Сегодня явно необычный вечер.
И дальше настроение не улучшилось. Пришла зареванная Аньес: Жозефина и Клара сумели понять лишь то, что в машине она сама с собой поцапалась и сломала ноготь.
— Французский маникюр, сто сорок франков! Не считая чаевых! Вся моя жизнь псу под хвост, — всхлипывала она. — Мне стыдно, мне стыдно, все не так, не так, с самого начала…
Она вытирает нос о розовый ангорский свитер. Ворс примялся и склеился, пудра свалялась толстыми розовыми бляшками, похожими на ожоги, по щекам струятся черные потеки туши.

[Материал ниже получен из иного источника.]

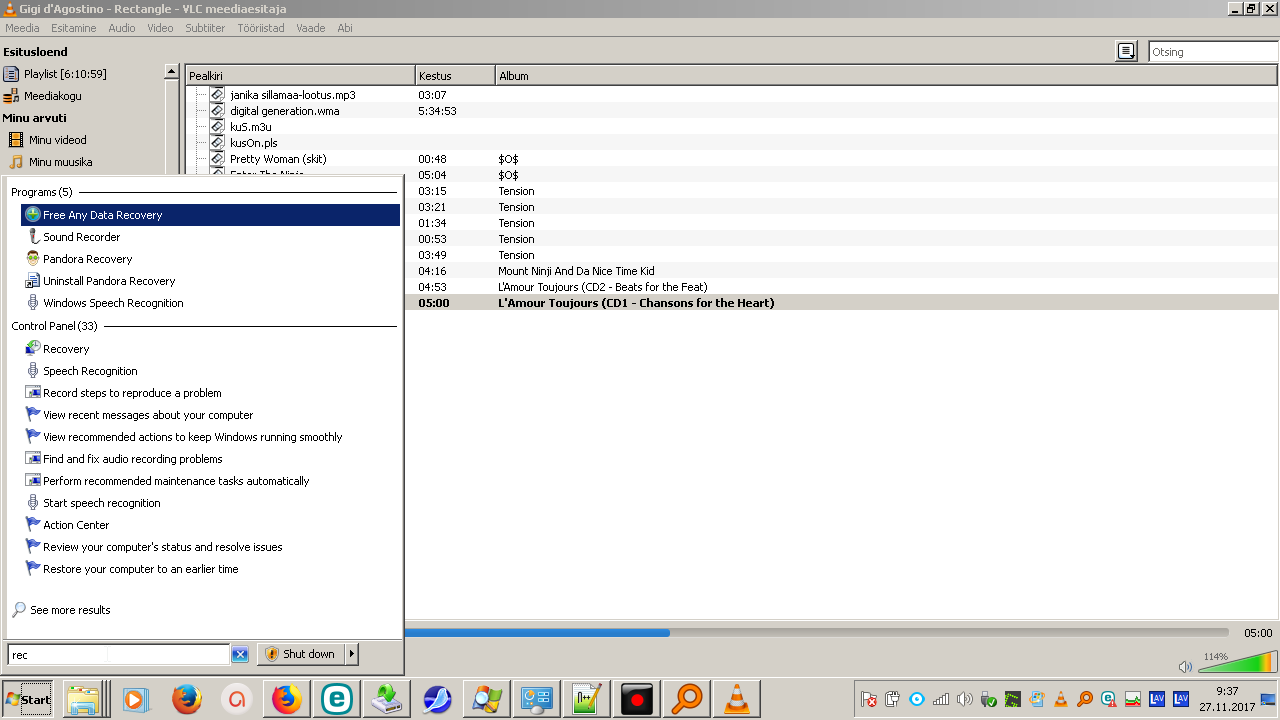Expand Shut down options arrow
The image size is (1280, 720).
pyautogui.click(x=351, y=654)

Жозефина хватает бумажный платок, сажает подругу на диван и обнимает крепко-крепко.
— Поплачь, моя птичка, поплачь, это полезно… Пореви как следует, как маленькая, чтобы мамочка тебя приласкала…

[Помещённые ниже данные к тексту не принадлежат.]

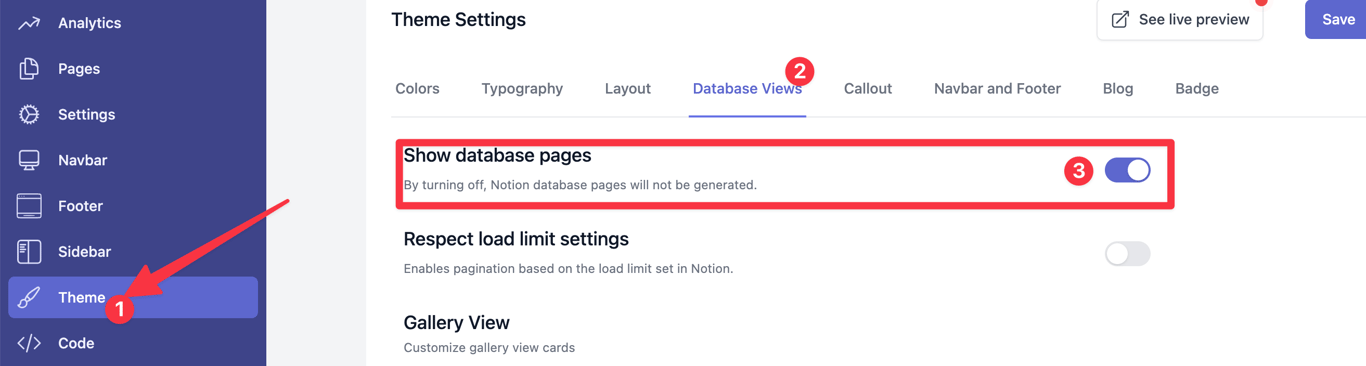Go to the Layout tab
This screenshot has height=366, width=1366.
[628, 89]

Она находит те же слова, какими успокаивает своих пупсиков, слова эти утешают, напоминают о детстве, и Аньес принимается реветь в три ручья.
— Никогда она меня не ласкала! У нее на это времени не было! Ты ведь сама знаешь!
Мадам Лепети убирала все квартиры в доме. Она одна воспитывала троих детей; муж-спецназовец ее бросил, ушел к соседке снизу. Есть такая порода мужчин, горе семьи. Вроде и не бил, не орал, как многие другие. Просто спустился этажом ниже. И перестал с ними знаться. Он даже не дал себе труда переехать куда-нибудь, чтобы скрыть свое счастье — их несчастье. Он наслаждался им под полом у бывшей семьи. Свое упоение новой жизнью и новой женщиной он демонстрировал прямо у них под ногами. Они ходили на цыпочках, боялись случайно топнуть, настолько абсурдной им казалась мысль, что там, внизу, он решает свои кроссворды, смеется, раздевает другую женщину, ложится на нее — там, внизу. Он обрек их на жизнь в тишине. В тишине вечных слез, которые они проливали тайком, опасаясь, что он услышит. Они были обречены стыдиться своего страдания. Аньес скорее умерла бы, чем прошлась по счастью своего отца. Она дрожала как осиновый лист, спускаясь по лестнице или в лифте — вдруг случайно наткнется на него или на его любовницу. Посылала братьев на разведку, если куда-то выходила. Один раз, всего лишь раз, она осмелилась наброситься на него и обозвать негодяем. Он дал ей такую оплеуху, что она скатилась по лестнице. Весь дом потом судачил об этом. Потом узнала мать, и Аньес получила еще две оплеухи. «Я корячусь изо всех сил, воспитываю вас, чтобы вы ни в чем не нуждались, чтобы все было как раньше, а ты решила прославиться на весь дом! Делай как я — не обращай на них внимания! Плевать мне на твое горе, у меня что, своего горя мало? Я с ног валюсь, убиваюсь, только чтобы платить за квартиру и никуда не съезжать, чтобы не потерять лицо, чтобы тебе и твоим братьям повезло в жизни больше, чем мне! Или хочешь, чтобы мы в глухомань какую переехали? Нет уж, дочка, надо бороться до конца!» За локти на столе или пальцы в тарелке Аньес и ее братья получали от матери чувствительный укол вилкой. Дети вечно тряслись в ожидании нагоняя. Оба старших брата Аньес при первой же возможности сделали ноги. Один устроился электриком в Монпелье. О втором не было ни слуху ни духу, и мадам Лепети всегда открывала газету со страхом, боялась обнаружить его имя в разделе криминальной хроники.